Em postagem realizada ontem, 14, através de sua página oficial no Facebook, o secretário de Segurança Pública e Defesa Social, delegado André Costa, cobrou a participação do Governo Federal no combate contra a violência e à criminalidade.
Conforme o gestor, “precisamos sim de uma intervenção federal não só no Ceará, mas em todos os Estados do País na área da segurança pública. Não o Governo Federal assumindo o papel dos Estados, mas sim assumindo seu papel constitucional”.
Na postagem, André ainda listou medidas que o Governo Federal precisa tomar para contribuir com a segurança Pública nos Estados brasileiros. Confira:
1. Ter um plano nacional de segurança pública, inclusive prevendo fontes de custeio e investimento para a segurança dos Estados, a exemplo do que existe para a educação e a saúde;
2. Cuidar das fronteiras secas e molhadas, investindo mais nas Forças Armadas e na Polícia Federal;
3. Investir na PF e nas PC’s para que estas possam combater as facções criminosas que atuam em todos os Estados do País;
4. Investir na PRF, para evitar que as drogas e armas que passem pelas fronteiras cheguem ao Ceará e aos demais Estados, pois quase tudo vem por vias terrestres;
5. Uniformizar estatísticas (para sabermos a situação real de cada Estado, sem mascaramento de dados), telecomunicações, armamentos, viaturas, formação e treinamento continuado, dentre outras questões;
6. Cobrar a participação de empresas em áreas que resolverão em definitivo problemas de segurança pública (por exemplo, empresas de telefonia bloqueando sinais de celulares nos presídios de todo o País; e bancos, obrigando a instalação de dispositivos que destruam cédulas de caixas eletrônicos em caso de violação);
7. Financie projetos de prevenção social junto aos municípios, priorizando os que possuem maiores problemas de violência (urbanização, educação em tempo integral, oportunidades de estágios e empregos, projetos culturais, esportivos e de lazer, dentre tantos outros).
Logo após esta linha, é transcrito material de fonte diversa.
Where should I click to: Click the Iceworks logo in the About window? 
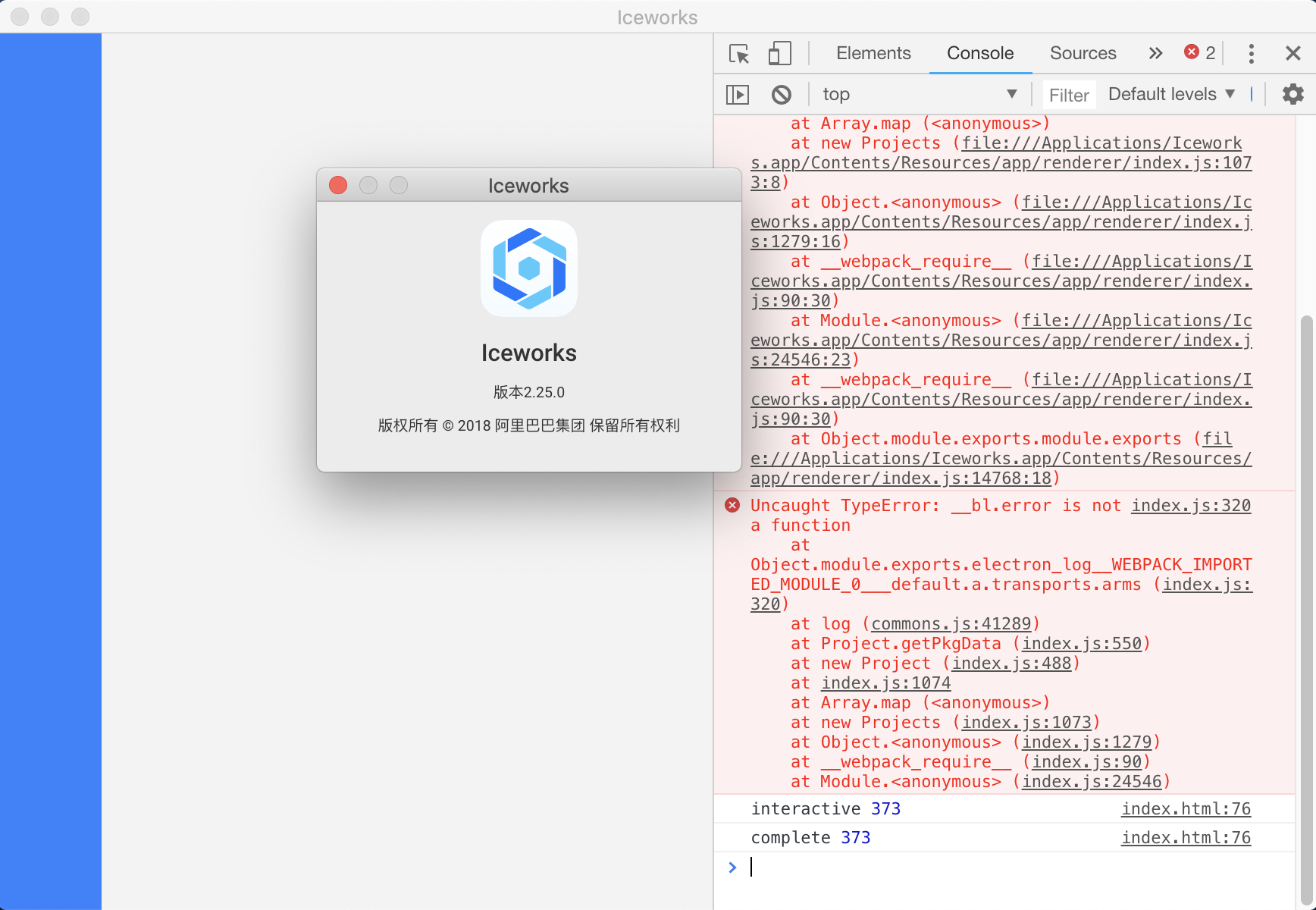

Por fim, o secretário ressaltou que o combate à violência e à criminalidade é algo apartidário, ou seja, sem interesses políticos. “O discurso fácil é rapidamente aplaudido, mas não soluciona. O debate da questão da segurança precisa ser feito com responsabilidade, seriedade e transparência. Não há soluções mágicas ou mirabolantes. É um processo gradual e que precisa ser feito a muitas mãos”, finalizou André.